SICARII: Part III
Page 6
Jacob opened the cap.
Logan’s cell phone rang.
“Hurry up, Jakey.” The blare of an electronic bell drowned out what Logan said next. “Goddamn it.” He pointed at Jacob. “You stay right there.” Logan turned away. “Yeah, I’m here.” He glanced at Jacob. “Now? That’ll take hours.” He clenched a fist. “Yeah, I’ll be there in fifteen.” Logan stormed toward the door. “Yes, I’ll be there. Fuck.”
Mike loomed over Jacob.
“Let’s go. I want to get back before midnight.” Logan grabbed the knob with his bandaged hand then jerked back with a hiss. He opened the door with his other hand.
Mike followed his boss.
Distance made it impossible to hear Logan’s phone conversation, but the tone didn’t sound positive.
The door shut. A lock clicked.
Jacob dropped the tube of lubricant and rushed over to Ben. He went to his knees and put his ear to his lips. The barest puff of air warmed the shell of his ear.
“Thank you.” Jacob petted Ben’s cheek. They had to get out of there. Somehow, some way.

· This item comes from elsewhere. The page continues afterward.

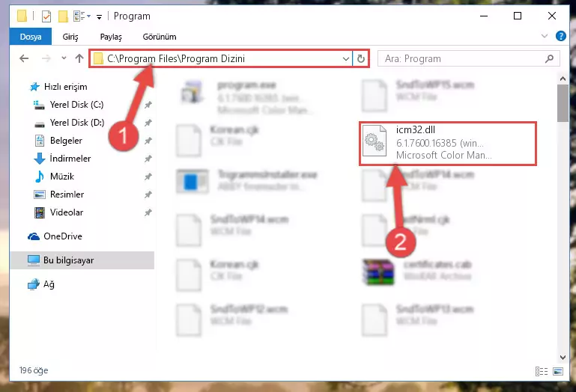
Task: Open the Help question mark icon
Action: tap(560, 36)
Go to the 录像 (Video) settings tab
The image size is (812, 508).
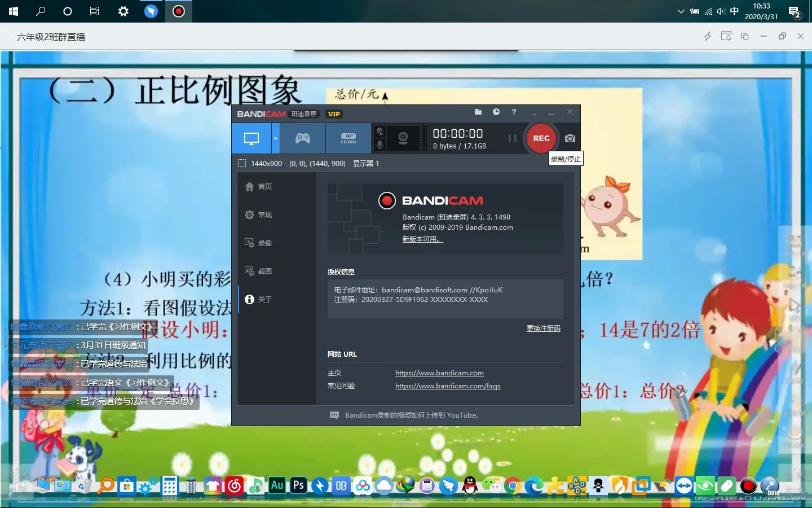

The crimson band of sunlight slipping through the window cut a strip across the floor in front of Jacob and up the door. Jacob walked over. Like most long-stay motels, the window didn’t have a way to open or shut it. But also like a lot of long term motels, they used cheap glass. And this place had been built long enough ago it was unlikely safety glass.
Shattered, it would become a deadly obstacle course.
Even without the danger, Jacob wouldn’t have been able to lift Ben through the window.
Jacob went into the bathroom and gathered up the towels he could find and ran them under the coldest water from the tap.
If they were going to get out of here, Ben would have to be sober enough to at least stand.
The phone rang.
Marcel stood on his back porch, and the sun slipped lower than the trees on the other side of the fence where shadows already consumed the backyard. A roll of black rubber sat by the hole he’d started for a water garden.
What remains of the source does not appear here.